テントウ虫は、いつだって
「んー、どうしようか……お、ちょっとそこのガラが悪い人ー」

「誰のこと言ってんだっ!!」

「反応してるだろうに」



男子生徒の手を引っ張り、ガラの悪そうな生徒に近づくと、イチカはさっそく話しかける。

実はこのガラの(以下略)はバスケ部のキャプテンだ。将来悪人になりそうな顔立ちだが本当は優しい。たぶん。

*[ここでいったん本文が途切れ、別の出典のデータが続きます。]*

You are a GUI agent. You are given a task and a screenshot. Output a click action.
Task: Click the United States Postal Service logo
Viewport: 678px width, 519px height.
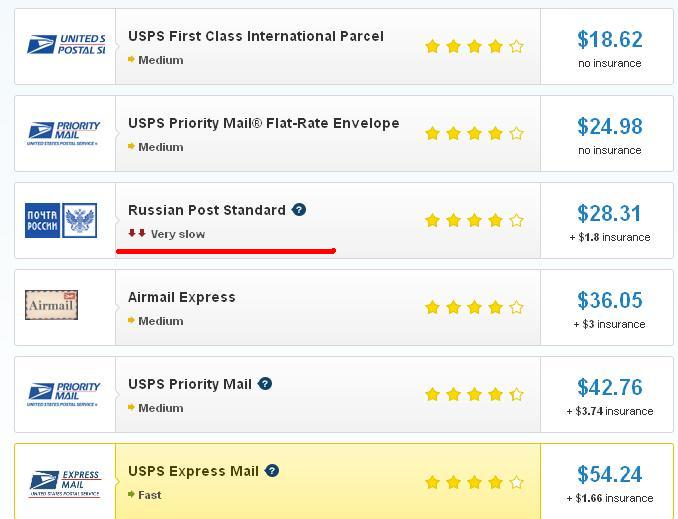(66, 45)

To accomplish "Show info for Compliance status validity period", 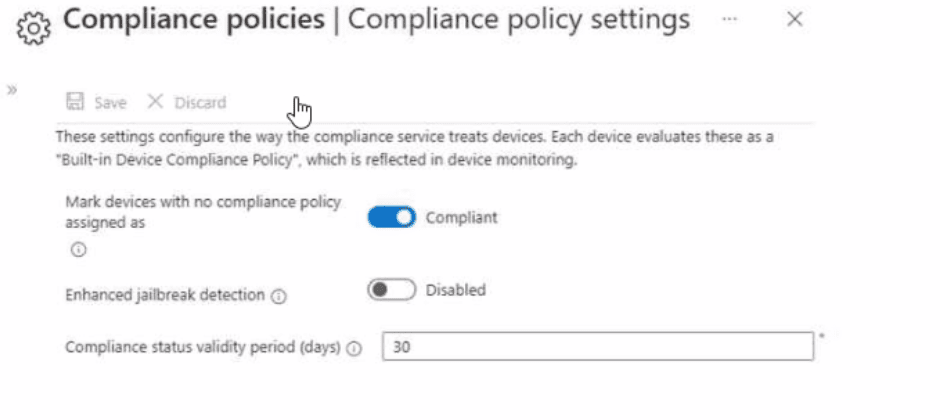I will 355,348.
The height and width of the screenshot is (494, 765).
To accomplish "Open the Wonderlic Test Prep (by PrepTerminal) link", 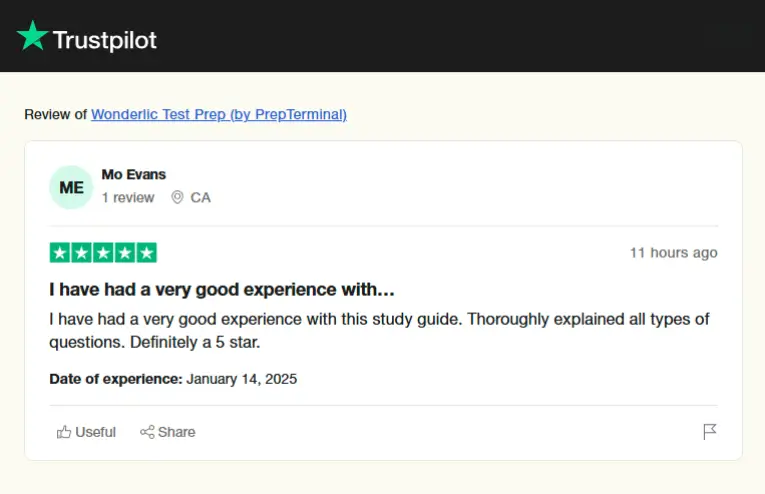I will click(x=218, y=114).
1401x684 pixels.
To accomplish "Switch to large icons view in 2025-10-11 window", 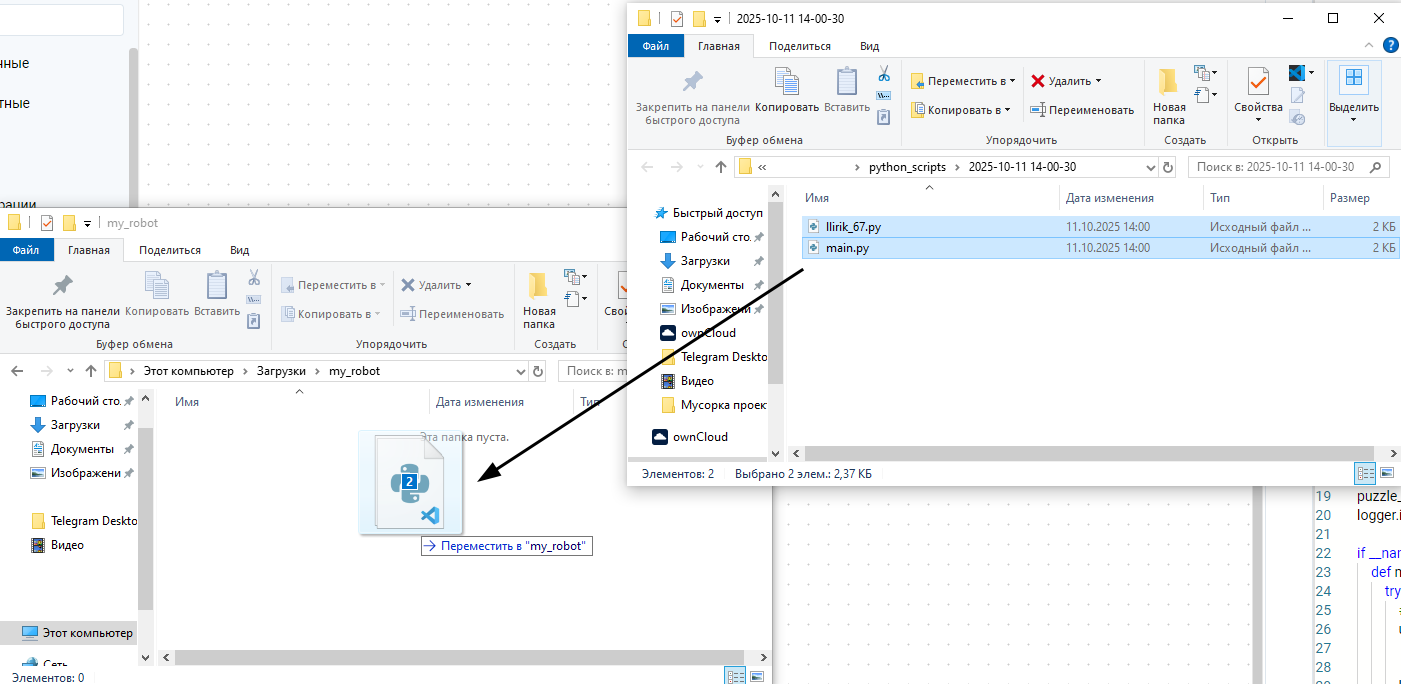I will click(x=1387, y=473).
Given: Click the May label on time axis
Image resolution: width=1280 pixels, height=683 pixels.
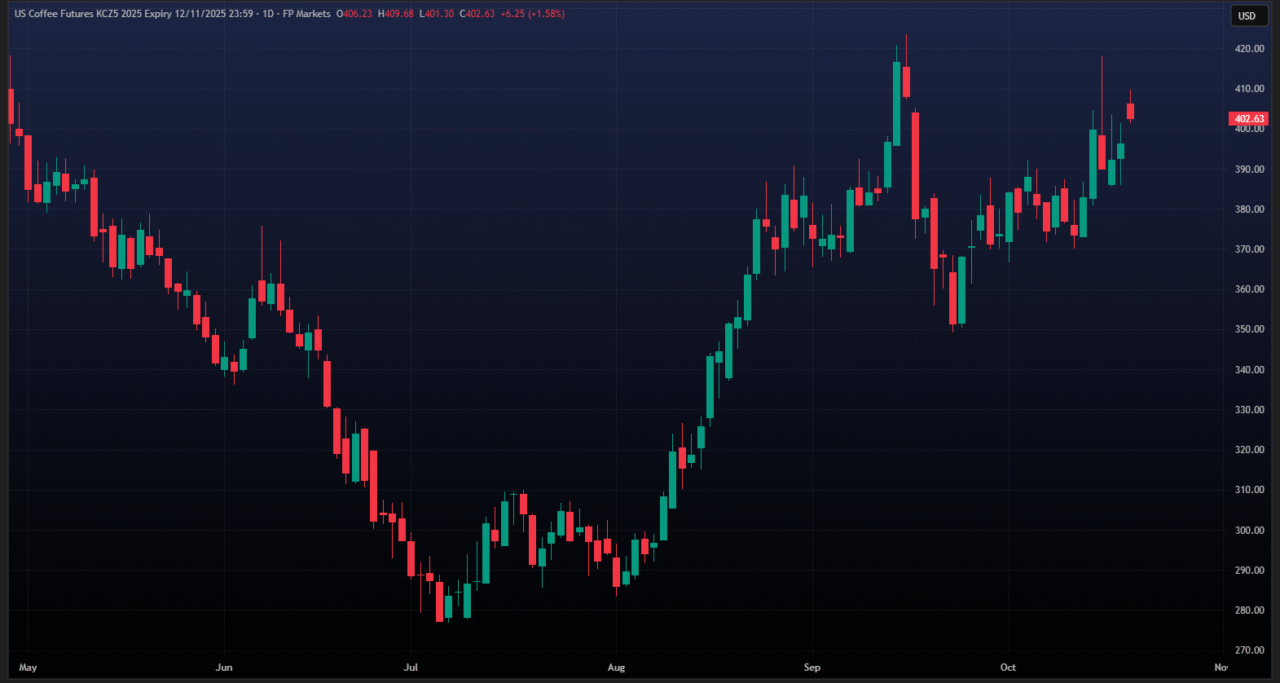Looking at the screenshot, I should coord(28,667).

「こいつが怪我したようでな、保健室に連れていってくれないか?」


「ん、なんだ怕妥弥(はたみ)か。あんなに速度出してっからだ」


「はい……スミマセン」


「ははっ、そんなにシュンとするな。
捨てられた子犬みたいだぞ」


「捨てられた……」



キャプテンに保健室に行くと伝えて許可を貰うと、さっそく男子生徒は保健室に行こうとした。が、



「怕妥弥(はたみ)…って誰だ?」

「はい?」



イチカの一言で足を止めてしまう。



「怕妥弥(はたみ)は…俺ですけど…」

「え、アンタが?」

「はい…」


「へえ……。カッコいい名字だな。下の名前は?」


「小太郎です。【怕妥弥 小太郎(はたみ こたろう)】」


「小太郎……。犬みたいだ」



犬みたい、という言葉に少々ムッとした男子生徒【小太郎】の顔を見る限り、『犬みたい』がコンプレックスなのだろう。

小太郎が言い返そうと口を開くと、



「じゃあ、【コタ】でいいな。小太郎だからコタ。うん、いい名前だ」

「ー!」

「よろしくな、コタ」



柔和な笑みで握手してくるイチカに、コタの顔が少し赤くなった。